REQUIREMENT: Do any lines in the data below contain "جهان"? If so, copy every one of them.

*** PROVIDED MATERIAL ***

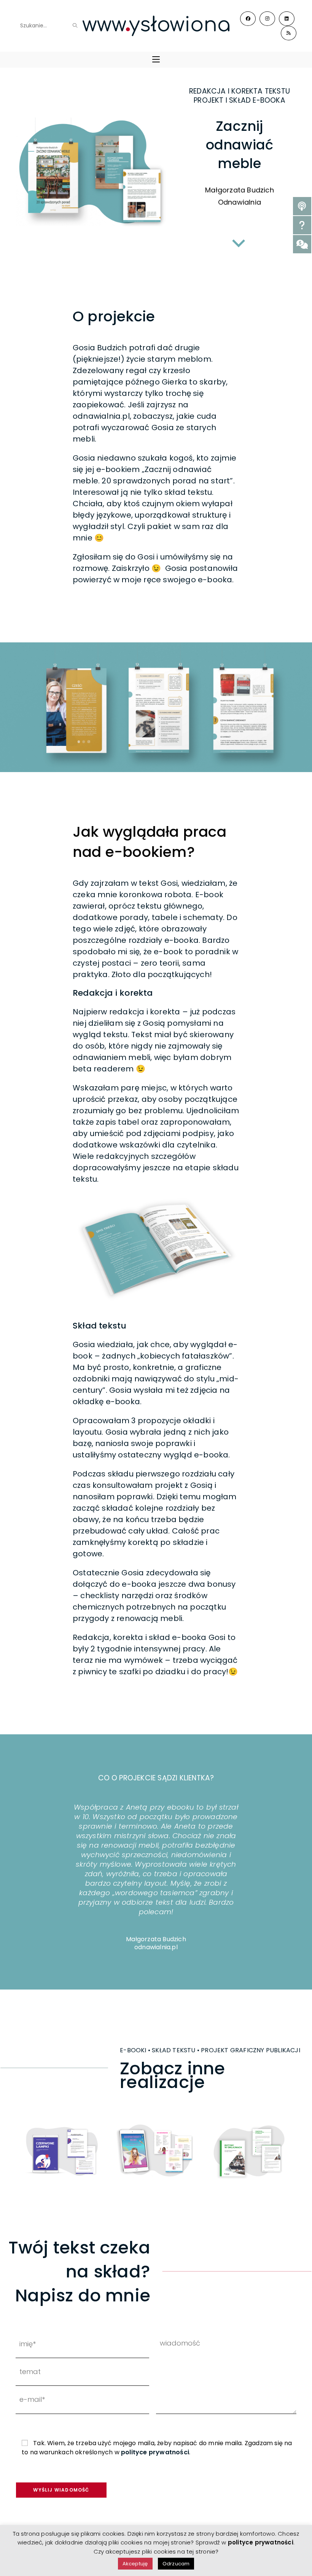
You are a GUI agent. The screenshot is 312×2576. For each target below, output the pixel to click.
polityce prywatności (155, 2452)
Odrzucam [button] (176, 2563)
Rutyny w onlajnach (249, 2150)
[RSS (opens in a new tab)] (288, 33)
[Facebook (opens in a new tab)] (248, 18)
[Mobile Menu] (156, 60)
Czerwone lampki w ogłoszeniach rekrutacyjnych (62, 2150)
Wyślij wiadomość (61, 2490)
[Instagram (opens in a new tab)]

*** End of PROVIDED MATERIAL ***
*** PROVIDED MATERIAL ***

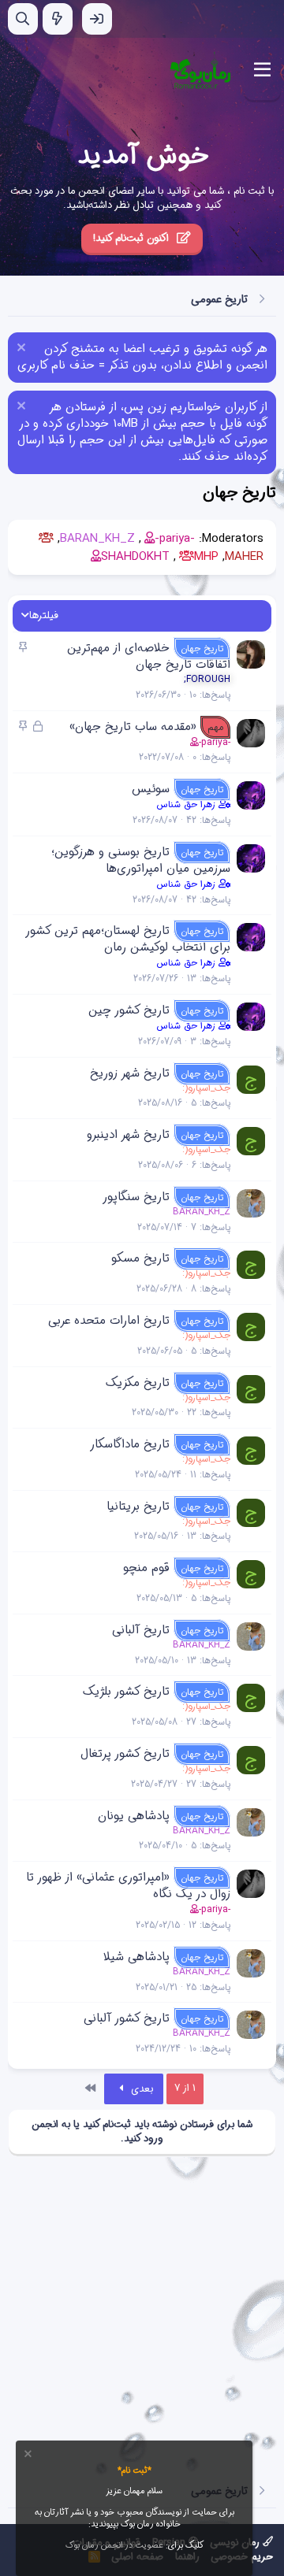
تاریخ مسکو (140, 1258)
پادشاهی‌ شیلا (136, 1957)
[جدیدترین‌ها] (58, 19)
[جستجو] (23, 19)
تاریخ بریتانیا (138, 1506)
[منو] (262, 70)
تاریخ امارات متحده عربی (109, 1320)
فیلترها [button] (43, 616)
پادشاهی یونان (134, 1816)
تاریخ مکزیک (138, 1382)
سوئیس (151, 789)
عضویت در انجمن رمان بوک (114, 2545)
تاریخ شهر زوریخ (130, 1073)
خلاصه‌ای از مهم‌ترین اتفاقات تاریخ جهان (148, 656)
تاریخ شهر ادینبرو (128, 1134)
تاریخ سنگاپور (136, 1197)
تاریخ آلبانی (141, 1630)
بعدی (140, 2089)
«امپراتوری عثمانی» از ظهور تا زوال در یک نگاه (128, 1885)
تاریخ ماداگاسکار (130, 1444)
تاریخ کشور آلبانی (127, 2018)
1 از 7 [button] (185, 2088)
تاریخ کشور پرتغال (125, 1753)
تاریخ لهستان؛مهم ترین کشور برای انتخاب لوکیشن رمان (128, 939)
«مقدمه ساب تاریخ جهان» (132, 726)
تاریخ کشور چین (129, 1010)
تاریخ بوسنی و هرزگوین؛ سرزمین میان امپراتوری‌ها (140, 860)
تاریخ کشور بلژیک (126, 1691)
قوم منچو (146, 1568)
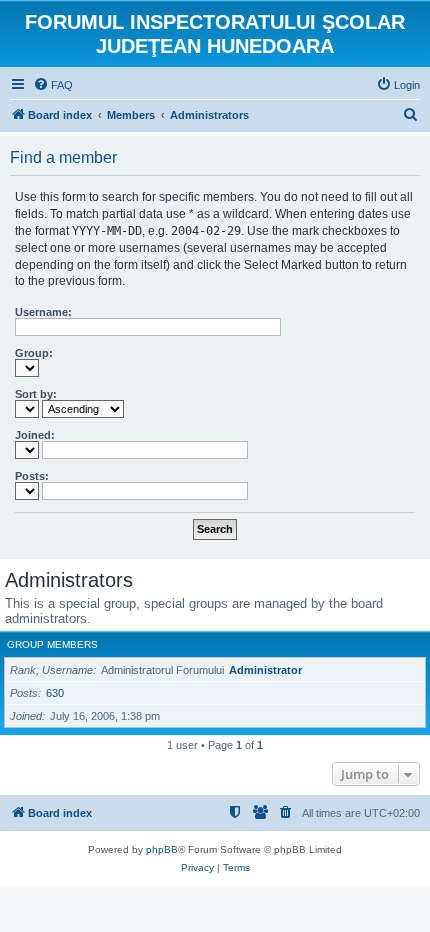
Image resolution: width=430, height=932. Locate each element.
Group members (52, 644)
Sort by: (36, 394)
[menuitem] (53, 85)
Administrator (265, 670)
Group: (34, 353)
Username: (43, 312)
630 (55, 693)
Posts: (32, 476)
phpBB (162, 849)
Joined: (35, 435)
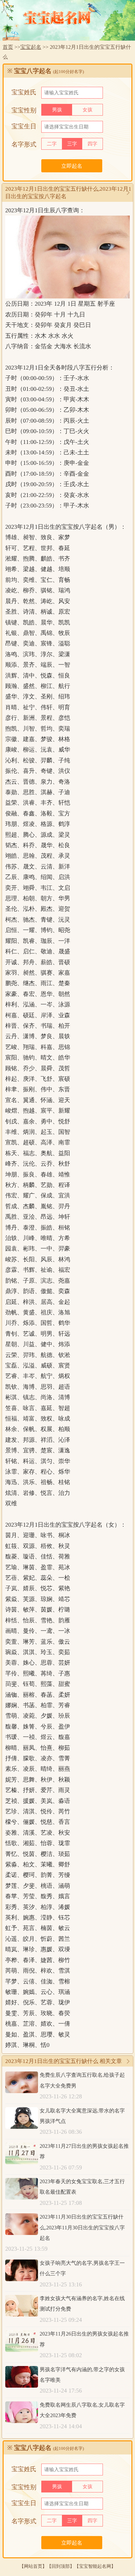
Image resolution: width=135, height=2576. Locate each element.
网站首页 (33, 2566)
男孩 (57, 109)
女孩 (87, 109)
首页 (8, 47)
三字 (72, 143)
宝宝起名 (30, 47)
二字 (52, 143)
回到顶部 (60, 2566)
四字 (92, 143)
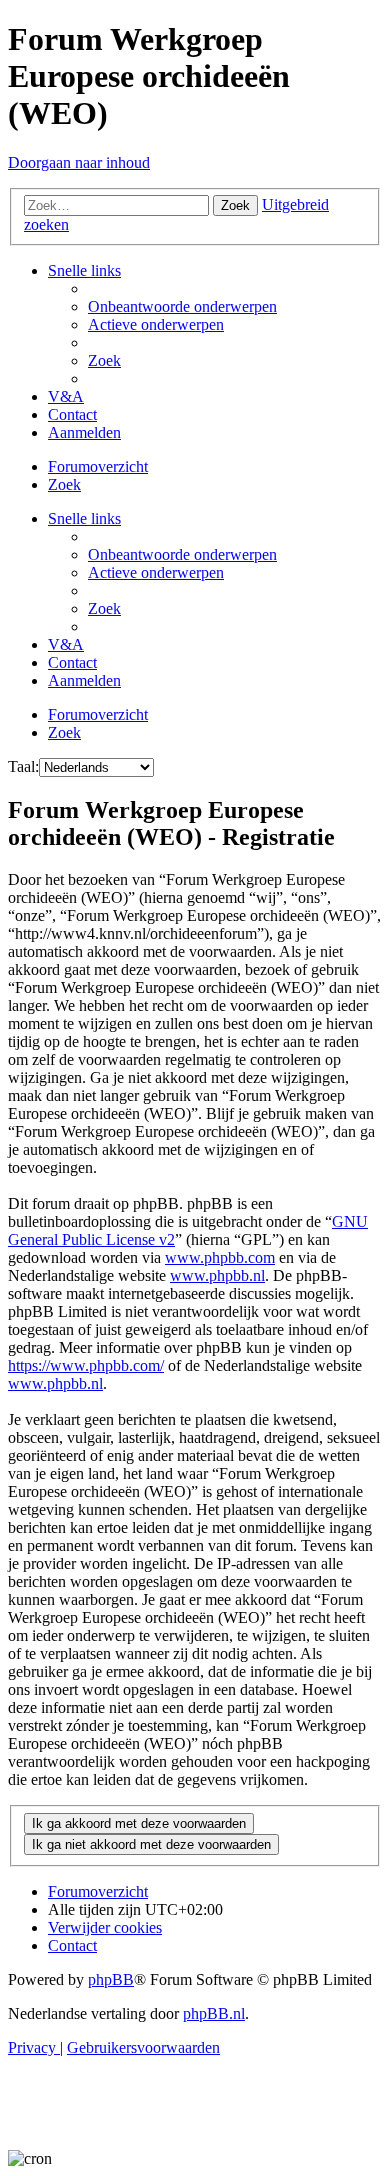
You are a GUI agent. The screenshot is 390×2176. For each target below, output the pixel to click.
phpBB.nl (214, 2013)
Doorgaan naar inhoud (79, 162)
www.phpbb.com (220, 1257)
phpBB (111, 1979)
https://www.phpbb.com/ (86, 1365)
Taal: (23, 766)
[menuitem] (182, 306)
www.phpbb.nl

*** End of PROVIDED MATERIAL ***
*** PROVIDED MATERIAL ***

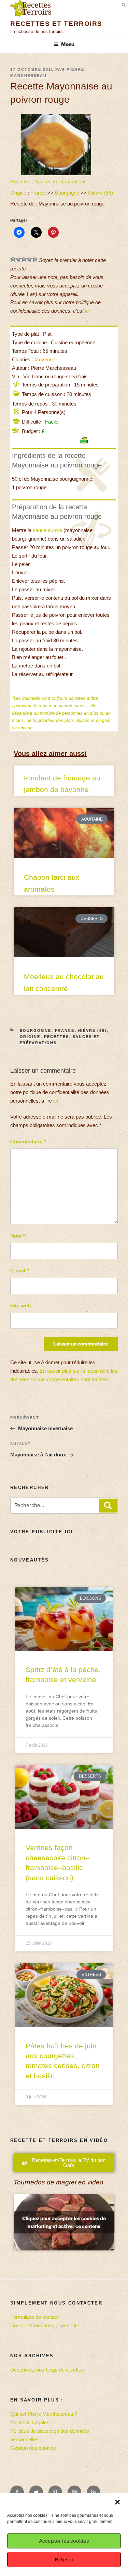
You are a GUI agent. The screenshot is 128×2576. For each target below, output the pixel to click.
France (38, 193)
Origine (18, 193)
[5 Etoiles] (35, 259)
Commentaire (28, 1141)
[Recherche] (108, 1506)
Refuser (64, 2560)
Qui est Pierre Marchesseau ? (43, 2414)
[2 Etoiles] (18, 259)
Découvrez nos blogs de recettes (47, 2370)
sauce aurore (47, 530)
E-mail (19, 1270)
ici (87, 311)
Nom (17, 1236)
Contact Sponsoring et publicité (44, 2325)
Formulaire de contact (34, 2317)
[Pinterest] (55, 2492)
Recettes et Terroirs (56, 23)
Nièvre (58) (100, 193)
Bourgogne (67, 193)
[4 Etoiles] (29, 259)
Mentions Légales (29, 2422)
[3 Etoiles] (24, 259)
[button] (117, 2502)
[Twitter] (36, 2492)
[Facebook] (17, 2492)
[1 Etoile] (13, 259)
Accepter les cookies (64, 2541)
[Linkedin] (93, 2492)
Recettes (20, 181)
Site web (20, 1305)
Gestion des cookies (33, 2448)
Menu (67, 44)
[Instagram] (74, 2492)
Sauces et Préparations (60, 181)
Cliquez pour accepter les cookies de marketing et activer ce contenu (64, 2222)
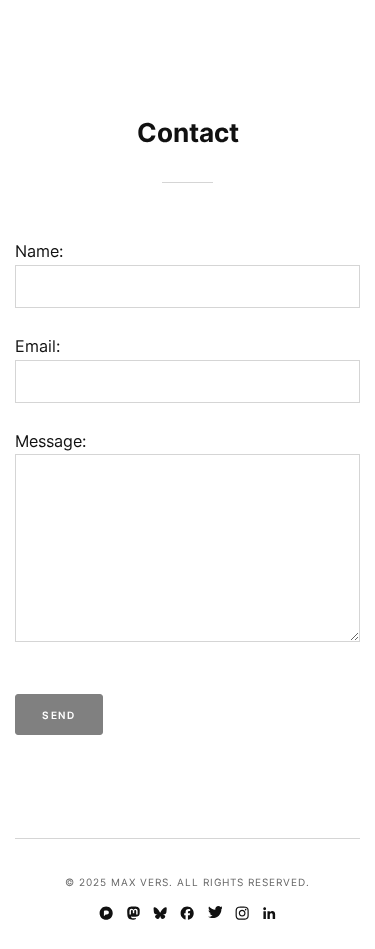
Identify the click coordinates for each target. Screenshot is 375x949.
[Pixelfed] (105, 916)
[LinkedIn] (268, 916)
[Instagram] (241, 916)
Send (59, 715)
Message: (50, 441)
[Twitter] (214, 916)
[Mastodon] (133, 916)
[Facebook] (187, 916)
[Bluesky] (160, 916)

*** End of PROVIDED MATERIAL ***

TASK OUTPUT:
خلاصه‌ای از مهم‌ترین اتفاقات تاریخ جهان (148, 656)
«مقدمه ساب تاریخ جهان» (132, 726)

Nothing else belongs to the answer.